N-deal to dominate Mukherjee’s US visit

By Arun Kumar

Washington, March 23 (IANS) External Affairs Minister Pranab Mukherjee is likely to meet President George W. Bush Monday, the stalled India-US civil nuclear deal topping the agenda of his US visit.

Mukherjee, who arrives here Sunday afternoon with Foreign Secretary Shivshankar Menon and Joint Secretary (Americas) Gaitri Kumar, begins the day with a formal round of talks at the State Department.

Mukherjee, making his first visit to Washington as foreign minister, is also scheduled to meet President Bush’s National Security Adviser Stephen J. Hadley Monday afternoon. A meeting with Bush himself is also on the cards.

He is likely to discuss with Secretary of State Condoleezza Rice and her team the next steps that may be taken following finalisation of the text of an India-specific safeguards agreement with the International Atomic Energy Agency (IAEA).

As Mukherjee made it clear before leaving for Washington, “some text has been reached, which only needs to be initialled”. However, it cannot be initialled unless the Indian government’s Left allies give the go ahead.

Once India signs the agreement with IAEA, Washington will push India’s case for a change in the rules of the Nuclear Suppliers Group (NSG) that controls global nuclear commerce. The implementing 123 agreement finalised last July will then go to the US Congress for its final approval in an “up or down” vote.

The visit takes place within days of Mukherjee telling parliament that India can neither “mend” nor “end” the deal. It is also the first visit at the foreign minister-level since the one undertaken by Natwar Singh in April 2005.

Besides the nuclear deal, Mukherjee’s talks with Condoleezza Rice as also those with other US officials, including the ones at the White House, are expected to cover the entire spectrum of global, regional and bilateral issues that includes cooperation in defence and high technology.

After the meeting at the State Department, the minister is scheduled to holds talks at a closed-door session with senior analysts and think tank specialists at the Carnegie Endowment, an event closed to the media.

Bush administration would like to know from Mukherjee the Indian government’s thinking on the critical nuclear deal issue, given his important role on the nuclear initiative.

Mukherjee in turn will get to know first hand from the administration the important timelines left to be resolved if the nuclear deal is to get through the US Congress before the end of its term in December.

The Bush administration has been pressing India to go through the remaining steps at the earliest so that the deal, which has been touted as a major foreign policy achievement for Bush, may be operationalised before Bush leaves the White House in January 2009.
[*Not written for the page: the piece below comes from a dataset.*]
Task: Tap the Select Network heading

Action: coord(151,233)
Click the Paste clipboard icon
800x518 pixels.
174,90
Mukherjee is likely to brief the American leaders in detail about the political compulsions facing the Manmohan Singh government back home and how it could take the nuclear deal forward only after evolving a consensus on the issue.

Before Mukherjee left home, US House of Representatives Speaker Nancy Pelosi, visiting India, assured Prime Minister Manmohan Singh about the Democratic Party’s broad support for the deal. But like other US officials, she stressed the need for India to conclude the next steps at the earliest.
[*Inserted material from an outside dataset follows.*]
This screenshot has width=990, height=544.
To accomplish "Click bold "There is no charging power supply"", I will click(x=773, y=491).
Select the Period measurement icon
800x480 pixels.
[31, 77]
Pelosi set no deadline for India to conclude the deal, but said it would help if New Delhi concludes the next steps by May-June so that the deal can be ratified by an up and down vote by July before it gets into the election mode.

Mukherjee, who too met Pelosi, is likely to meet influential Democrats in Washington and try to get some assurance from them that the deal’s future would be secure even under a Democratic dispensation if it cannot be concluded before Bush’s departure.

Like other Democratic leaders such as Senate Foreign Relations Committee chairman Joseph Biden and 2004 Democratic presidential candidate John Kerry, Pelosi too assured Indian leaders that the party supported the deal and reiterated the Democrats’ belief in pursuing a vigorous strategic partnership with India.